### EXCERPT
Hey,
I had discovered you can emulate the mvexpand function to avoid its limitation configured by the limits.conf
You just have to stats by the multivalue field you were trying to mvexpand, like so:
| stats values(*) AS * by <multivalue_field>
That's it, (edit:) assuming each value is a unique value such as a unique identifier. You can make values unique using methods like foreach to pre-append a row-based number to each value, reverse join it, then use split and mvindex to remove the row numbers afterwards. (/Edit.)
Stats splits up <multivalue_field> into its individual rows, and the use of values(*) copies data across all rows.
As an added measure, you can make sure to avoid unnecessary _raw data to reduce memory use with an explicit fields just for it.
It was in my experience, it turned out using | fields _time, * trick does not actually remove every single Splunk internal fields. Removing _raw had to be explicit.
######
### DATA PROVIDED
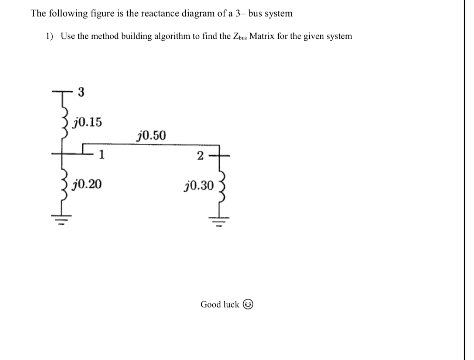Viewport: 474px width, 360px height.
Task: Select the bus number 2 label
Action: [x=200, y=156]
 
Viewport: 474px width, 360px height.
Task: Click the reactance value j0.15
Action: [x=88, y=122]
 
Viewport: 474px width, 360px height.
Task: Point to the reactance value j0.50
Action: [x=151, y=136]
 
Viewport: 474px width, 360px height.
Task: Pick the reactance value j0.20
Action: [x=88, y=184]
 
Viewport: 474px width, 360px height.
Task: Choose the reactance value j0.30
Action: [x=199, y=186]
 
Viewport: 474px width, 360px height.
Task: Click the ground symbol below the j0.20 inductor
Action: [x=61, y=221]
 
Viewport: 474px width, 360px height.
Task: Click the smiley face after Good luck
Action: [x=248, y=305]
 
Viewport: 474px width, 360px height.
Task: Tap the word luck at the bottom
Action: [x=231, y=305]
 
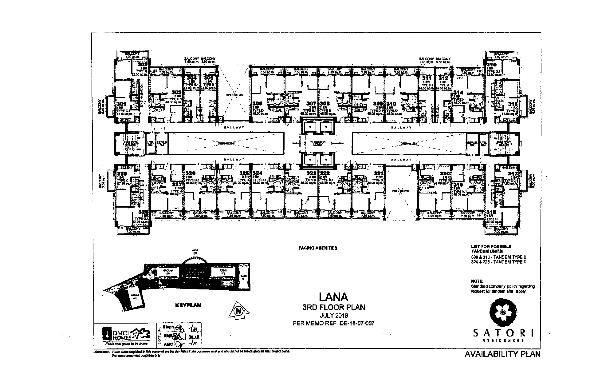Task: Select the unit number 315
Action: point(490,64)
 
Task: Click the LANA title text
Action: point(333,297)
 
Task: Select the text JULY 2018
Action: point(334,316)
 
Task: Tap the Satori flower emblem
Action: point(503,312)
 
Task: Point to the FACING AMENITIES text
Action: point(318,248)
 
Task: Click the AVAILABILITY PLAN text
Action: point(502,354)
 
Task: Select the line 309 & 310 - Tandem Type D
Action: point(498,257)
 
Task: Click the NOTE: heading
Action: point(477,281)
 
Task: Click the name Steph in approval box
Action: point(168,327)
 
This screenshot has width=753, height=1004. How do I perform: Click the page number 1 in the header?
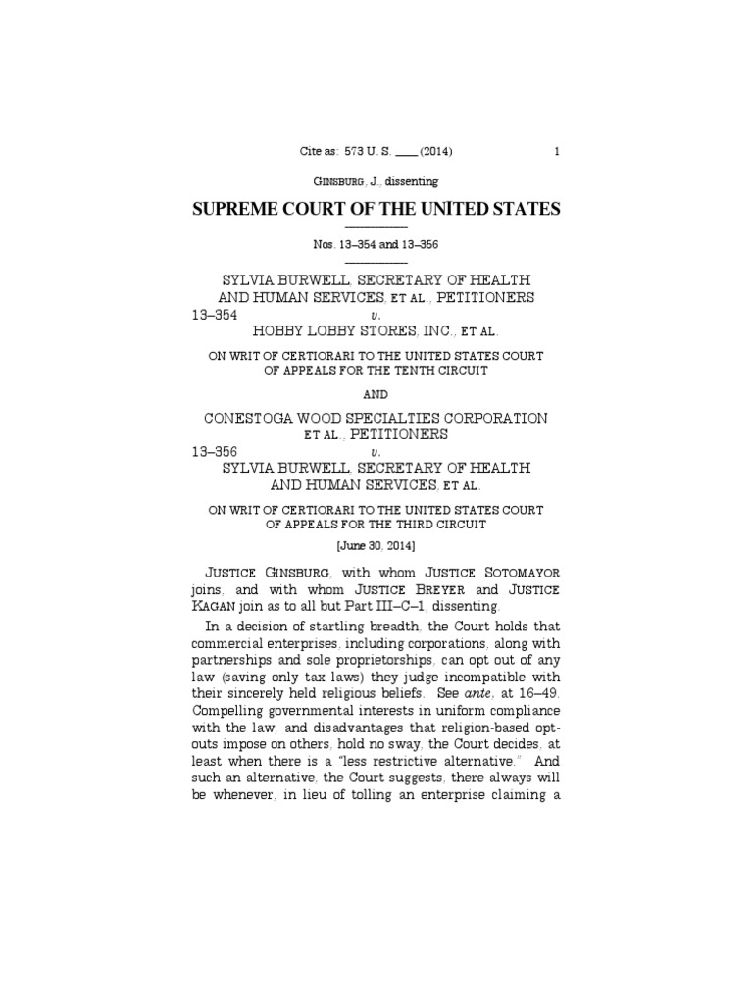tap(557, 152)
######
## EXERCISE PROMPT
In the post about emulating mvexpand, what command is given to run against the multivalue field?

## SOLUTION TO THE EXERCISE
| stats values(*) AS * by <multivalue_field>